The two of them nodded glumly.
“Don’t know how they expect to practise cricket in this,” Wethered babbled. “Still, got to get their eye in for Monday. Big day, Beltane. I gather your husband will be playing.”
“So I hear,” she replied.
“Hope you’ll be there to watch that. I’m club president so I have to be, of course. Not that I’d miss it for all the tea in China.”
She tried to smile. “Me neither.”
“Well.” He doffed his trilby in a comical gesture. “Must be going. Leave you two to your own devices.”
“Thank you, Sir Frank,” Justin said icily, and they watched the old, frail figure disappear into the mist.
He looked at her, miserable and exposed again. “Well, that’s that. It’ll be all round the place by lunchtime. Village plod is shagging the townie woman again. And this time in uniform, in a lay-by.”
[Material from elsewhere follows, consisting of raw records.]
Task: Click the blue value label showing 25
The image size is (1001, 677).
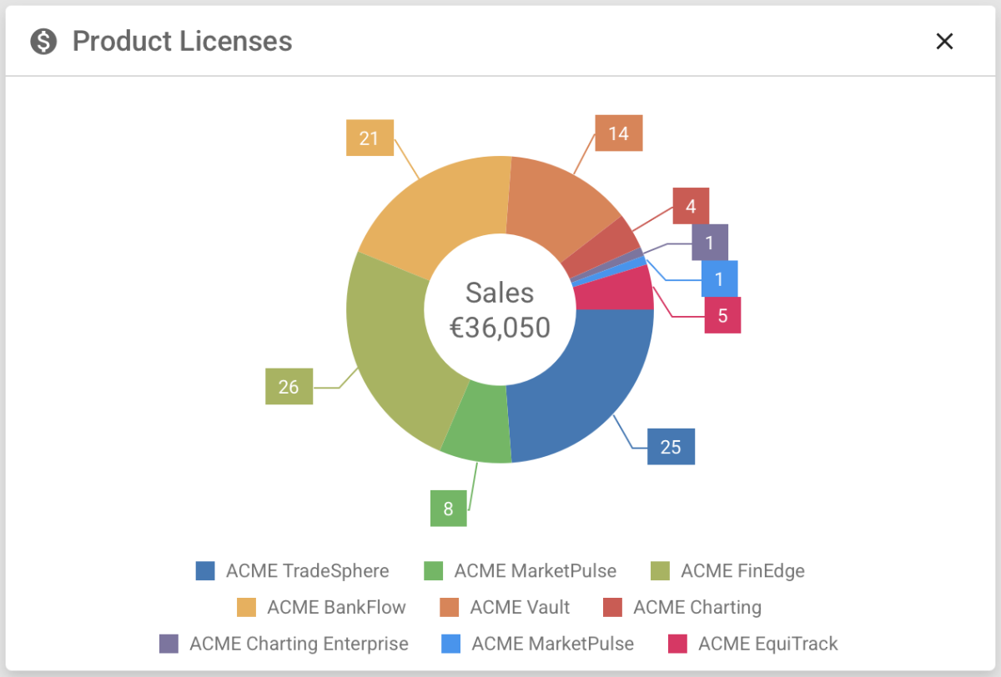Action: pos(671,447)
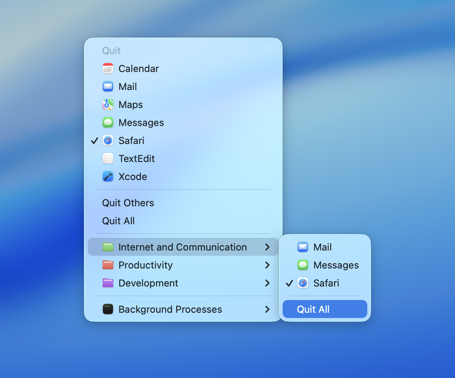455x378 pixels.
Task: Click the Mail icon in the submenu
Action: pos(303,247)
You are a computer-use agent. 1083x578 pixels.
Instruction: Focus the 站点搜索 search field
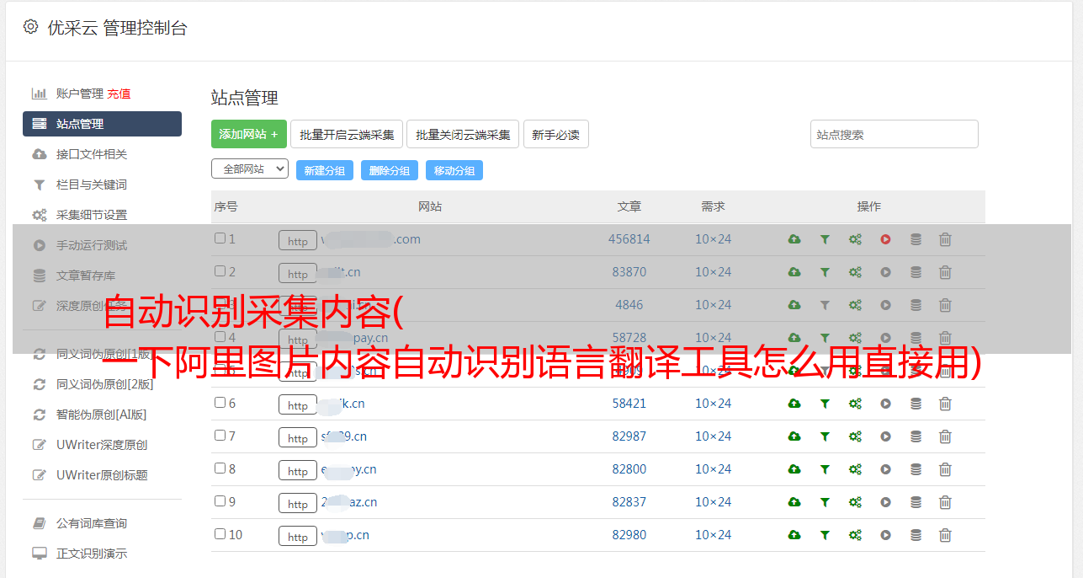coord(894,134)
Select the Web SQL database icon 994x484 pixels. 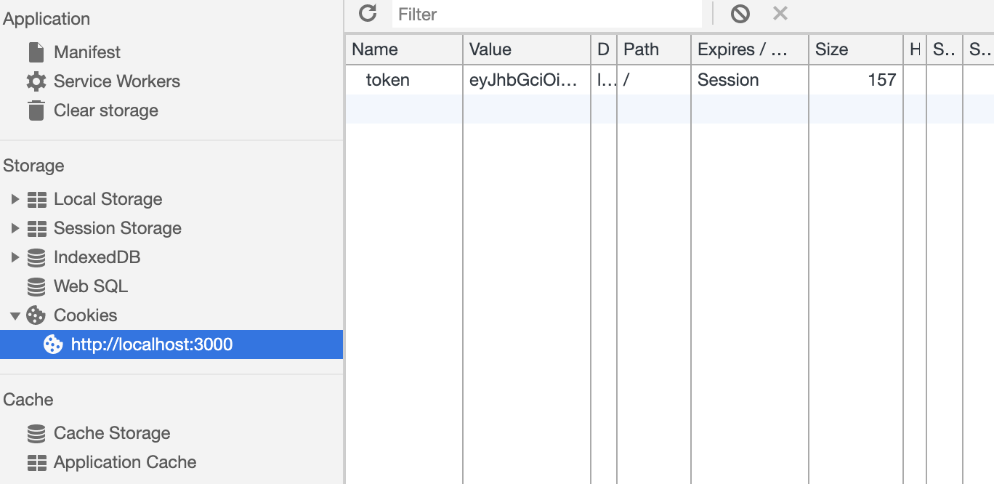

For some reason she could only find this amusing. The locals thought her crazy; why should she care what they see? “You might look a touch flattered.”
He wriggled awkwardly in his seat, an obvious case of priapic discomfort. “Oh, I’m flattered all right. But you know that. So where first?”
She beamed at him. “Beltane. We watch their rituals. We learn.”
“I’ll be in the thick of it,” he said miserably.
“Policing a village cricket match? Surely not.”
“No, they don’t need that. I’m playing. Got roped in to turn out for Wye. The desk sergeant runs the team. He’s a batsman short.”
Her head whirled. The thought of Miles and Justin facing each other across the vast, green expanse of the Minnis was deeply disconcerting. These were the two most important men there had ever been in her life. In a way she loved both. “How sweet,” she said. “You’ll be playing against Miles.”
“The demon fast bowler I suppose. Any tips?”
She tried to remember what Miles had said in the house. There could be no harm, no treachery, in passing on the comments. “His first three deliveries are good ones. After that, he goes to pieces. He says the smart move is to play safe at the beginning and knock the crap out of him at the end. Does that make sense?”
He looked naïvely grateful. “It could do. Thanks.”
She kissed him again and found the thought of the two of them locked together in the front seat of the car coming to the fore of her consciousness once more.
“Gotta go, Justin,” she said, and within the minute was striding through the thick, dense fog, back to Priory House.